How has the community and its readers responded to the store?

The locals have been without a bookshop selling new titles since 2012, I believe, when Book Warehouse shuttered its location on Lonsdale. They’ve been understandably enthusiastic about our arrival, and we’ve reciprocated with happy effusions of our own. For the most part, it’s been a big love-in thus far.

How do you reach potential readers?

We occasionally add a little bat-squeak of book news to the wall of noise out there [on social media]. But, really, it’s passing foot traffic and good word-of-mouth that generate most of our customers; that word-of-mouth, I hope, resulting from our assiduous curation and enthusiastic handselling.

What are your goals for the bookstore? Does the store have any special focus?

We just want to provide a welcoming place for inquiry and epiphany, and we endeavour to carry a range of exceptionally good novels, short stories, essay collections, poetry, history, travel, cookery, and art.

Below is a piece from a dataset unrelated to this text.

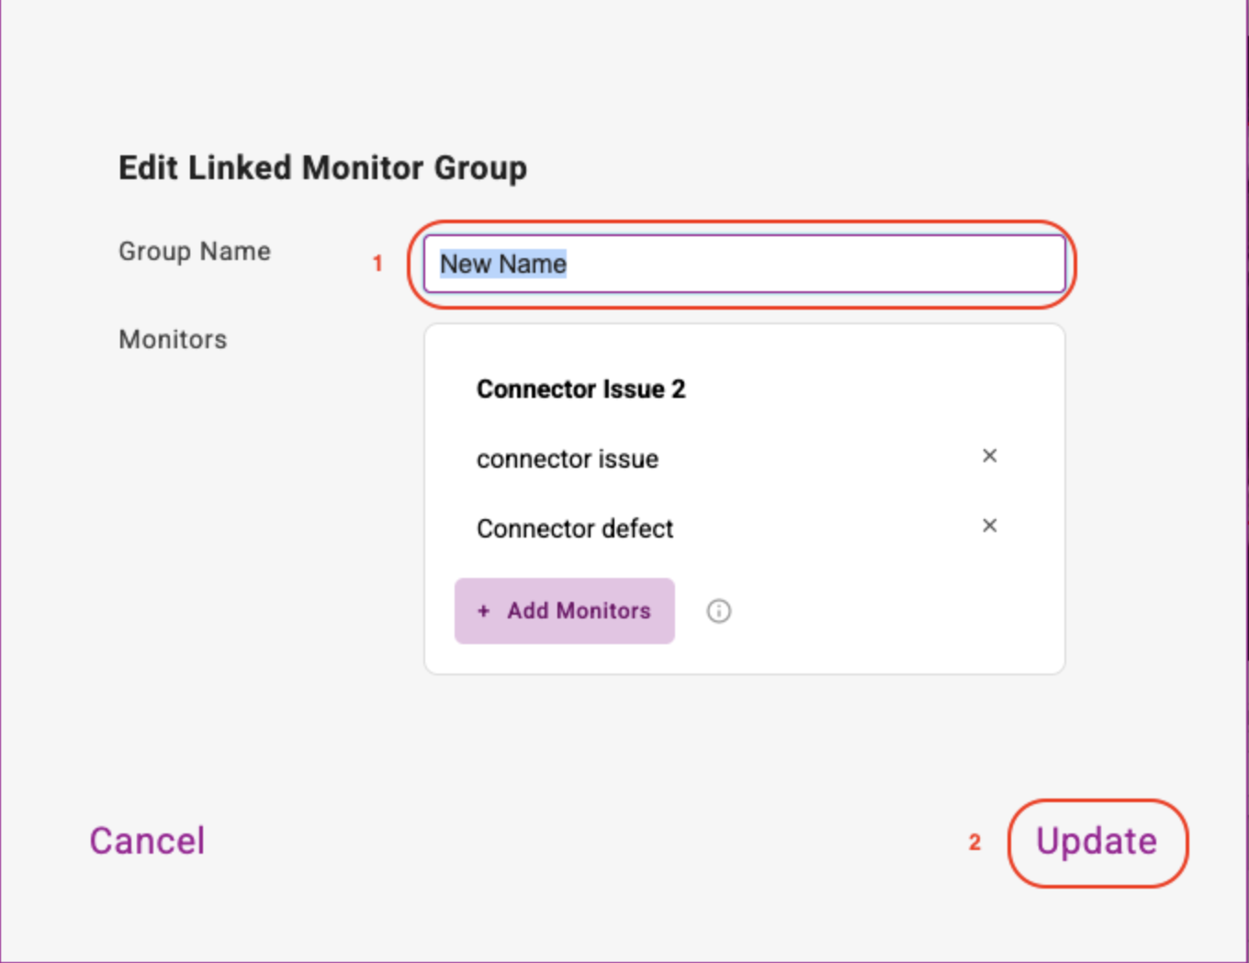The image size is (1249, 963).
Task: Click the red step marker number 2
Action: pos(974,842)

The internet can be a huge reservoir of ire and misinformation, university humanities departments are on the decline, and the cinemas are awash in tedious CGI spectacles, so independent bookshops are more important than ever as sources of sophisticated entertainments, as intellectual hubs, and as bulwarks against all the hideousness and fatuity out there.

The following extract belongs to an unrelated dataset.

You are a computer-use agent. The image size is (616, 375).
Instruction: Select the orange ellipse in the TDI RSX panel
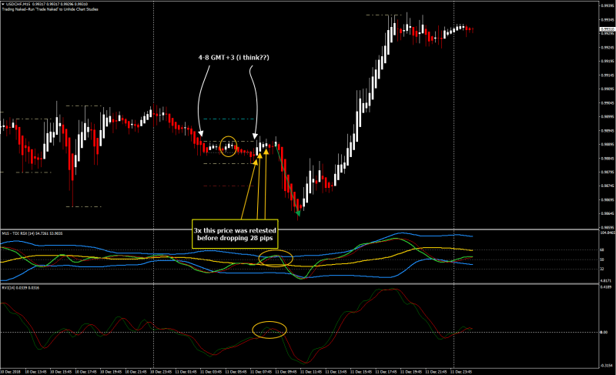click(x=276, y=259)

What has been most surprising or unexpected about opening a bookstore or about your first few months in business?

We’ve been most surprised by the avidity people have for difficult books; there’s a hardcore group of readers seeking out modernist masterpieces, little oddities in translation, deep histories of faraway places, and the like. We initially quailed at the notion that we might be selling nothing but Colleen Hoover and other sundry BookTok phenomena, but there’s always a customer walking through the door to whom we might sell, say, Abdulrazak Gurnah’s Afterlives, or a philippic by E.M. Cioran, or Shoshanna Zuboff’s explication of surveillance capitalism, or Erika Fatland’s travel reportage from Kazakhstan and Azerbaijan. It’s been very heartening. 

Also: books on fungi. What gives? There’s an insatiable appetite out there. Merlin Sheldrake’s Entangled Life is outperforming the latest Booker Prize winner.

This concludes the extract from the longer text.